Loading
AK![]()
author
Aida Kouyoumjian
Aida Kouyoumjian was born in Felloujah, Iraq. When she and her sister were old enough to attend school, her family moved sixty miles east to Baghdad.
In 1952 Aida won a year-long...view moreAida Kouyoumjian was born in Felloujah, Iraq. When she and her sister were old enough to attend school, her family moved sixty miles east to Baghdad.
In 1952 Aida won a year-long Fulbright Scholarship to the University of Washington in Seattle. As the eldest daughter, she was the first in her family to leave Baghdad. The Iraqi government, a monarchy at the time, gave her its blessing. After the year was up, Aida reapplied and stayed another four years. At the end of that period, her father warned her of unrest in Iraq and advised her to extend her stay. Aida married an American—a fellow student—but she still received deportation notices. Her politically savvy in-laws appealed her case to Senator Warren G. Magnuson, who introduced a special bill in congress allowing her to stay in the U.S.

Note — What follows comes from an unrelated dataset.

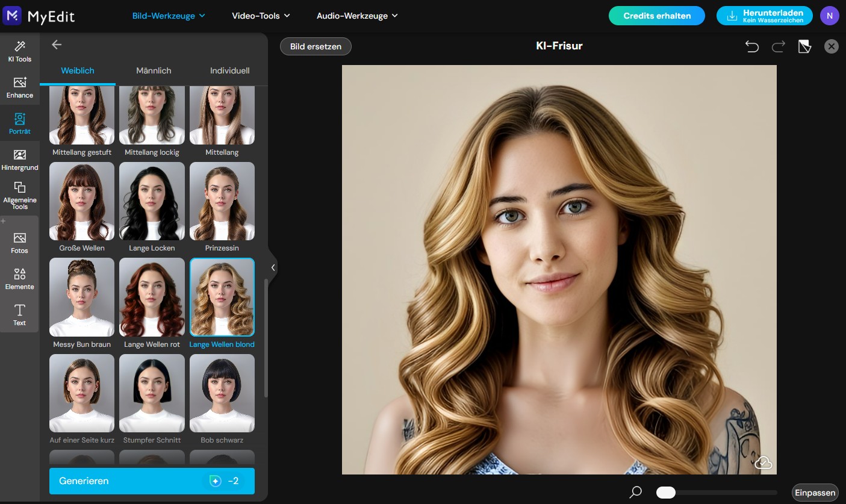Click the before/after compare icon
Screen dimensions: 846x504
[805, 46]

Aida’s path to citizenship was further delayed by her engineer husband’s frequent moves. Finally his work allowed them to stay in Warrensburg, Missouri, for the requisite two years, thus allowing her to study and pass the citizenship exam in 1962. Her family, which now included three sons, eventually settled in Mercer Island.

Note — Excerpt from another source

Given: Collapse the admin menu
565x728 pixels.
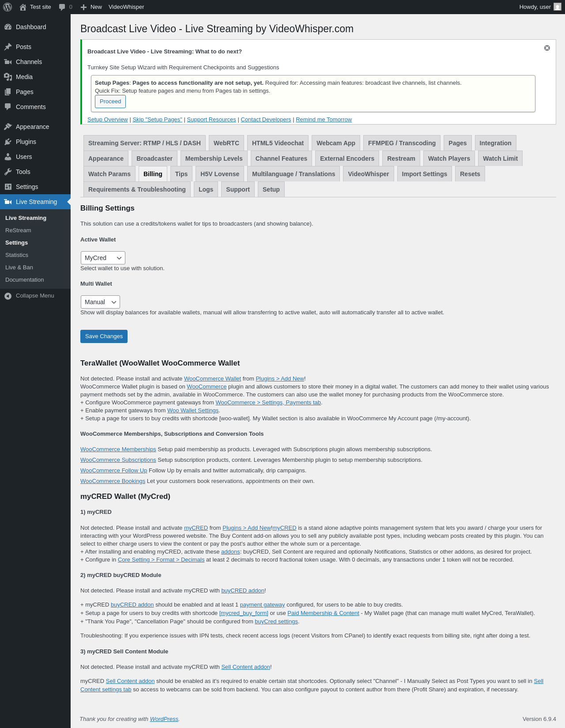Looking at the screenshot, I should (x=29, y=296).
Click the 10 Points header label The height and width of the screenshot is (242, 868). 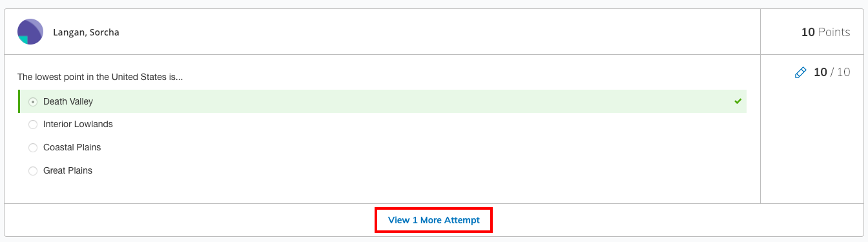click(x=825, y=32)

After Aida’s father died in 1965, she was finally able to bring her mother Mannig to this country. A year later, Aida’s brother joined them. Her sister had left Baghdad in 1953, a year after Aida, and settled in South Carolina.
At the age of 69, Mannig was hired by the UW to tutor graduate students in Turkish, Armenian, and Arabic. She remained on the UW staff for seven years before retiring. Not long before her death in 1985 at the age of 79, Mannig was one of ninety survivors who attended the 70th commemoration of the Armenian Genocide in Washington, D.C.
After thirty years of teaching in public schools, Aida currently offers a course on Iraq at Bellevue College and is a popular speaker at schools and public service organizations. She is a former winner of the Pacific Northwest Writers’ Association Prize for Non-fiction. She was also awarded first place by the Washington Association of Press Women for an editorial that appeared in the Seattle P-I.
Aida has been active in Seattle’s Armenian community since her University days. After Armenia’s great earthquake of 1988, she helped organize Seattle’s relief effort. In 1989 she spearheaded the formation of the Armenian Cultural Association of Washington (ACA) and was elected first president of its board of directors.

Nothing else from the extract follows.